# start of PROVIDED PASSAGE

The 1928 New South Wales Rugby Football League premiership was the twenty-first season of Sydney’s top-level rugby league club competition, Australia’s first. During the season, which lasted from April until September, nine teams from across the city contested the premiership, culminating in a final between Eastern Suburbs and South Sydney.

Season summary
 No minor premiership was awarded, and hence no “right of challenge” arose from the finals. Only fourteen rounds of premiership matches were played, as against eighteen in 1926 and 1927.
 A dispute between the NSWRL and the Sydney Cricket Ground Trust over a number of issues lead to the League moving their match of the day to the neighbouring Sydney Sports Ground. This dispute wasn’t patched up until 1935.
 The first ever night rugby league match was played at the Sydney Showground, The match involved South Sydney and Eastern Sububs and was played on 22 December.  Souths won 10–6. The match was played 9-a-side and took place without the approval of the NSWRL.
 Western Suburbs became the first Sydney club to use an animal for its nickname and logo. Wests, previously known as “The Fruitpickers” became “The Magpies”.

# end of PROVIDED PASSAGE
# start of SOURCE EXCERPT

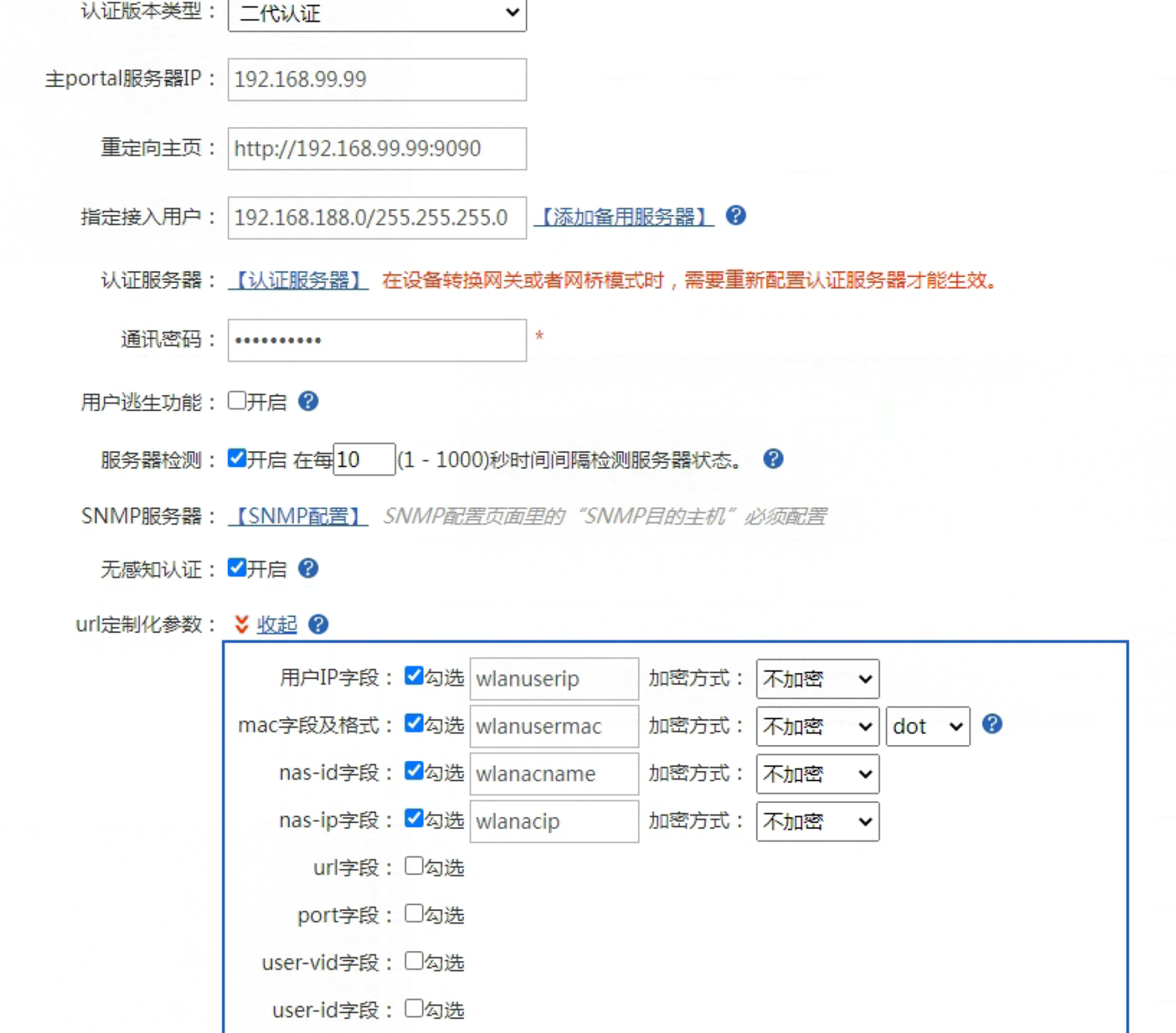Open the 加密方式 dropdown for 用户IP字段

[816, 679]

# end of SOURCE EXCERPT

WHAT IS ASKED: Pick up the account of the 1928 Sydney rugby league premiership season from its last line and continue it.

EXPECTED ANSWER:
Teams
 Balmain, formed on January 23, 1908, at Balmain Town Hall
 Eastern Suburbs, formed on January 24, 1908, at Paddington Town Hall
 Glebe, formed on January 9, 1908
 Newtown, formed on January 14, 1908
 North Sydney, formed on February 7, 1908
 South Sydney, formed on January 17, 1908, at Redfern Town Hall
 St. George, formed on November 8, 1920, at Kogarah School of Arts
 Western Suburbs, formed on February 4, 1908
 University, formed in 1919 at Sydney University

Earl Park riot
The season of 1928 was infamous for the Earl Park riot. In a St George home game 21–3 victory over Balmain, Tony Russell of Balmain became involved in a running feud with George Carstairs, the St George captain.

Referee Brannaghan began to lose control of the match when he sent off St George forward Harry Flower early in the second half but allowed Balmain players to stay on the field. After a later incident between Russell and Carstairs resulted in the latter being knocked unconscious and Brannaghan merely cautioning Russell, the crowd's aggravation grew and the situation escalated.

The Earl Park crowd took matters into their own hands by storming the field in an attempt to injure Russell. Police arrived and intervened using handcuffs, batons and fists but not before Russell was badly beaten by the crowd. He suffered leg and head injuries and was put into the same ambulance as George Carstairs where it was reported that Russell attempted to assault Carstairs and ambulance officers had to intervene to restrain him.

A week later, a NSWRL investigation blamed crowd violence and not the players or officials for the disturbance.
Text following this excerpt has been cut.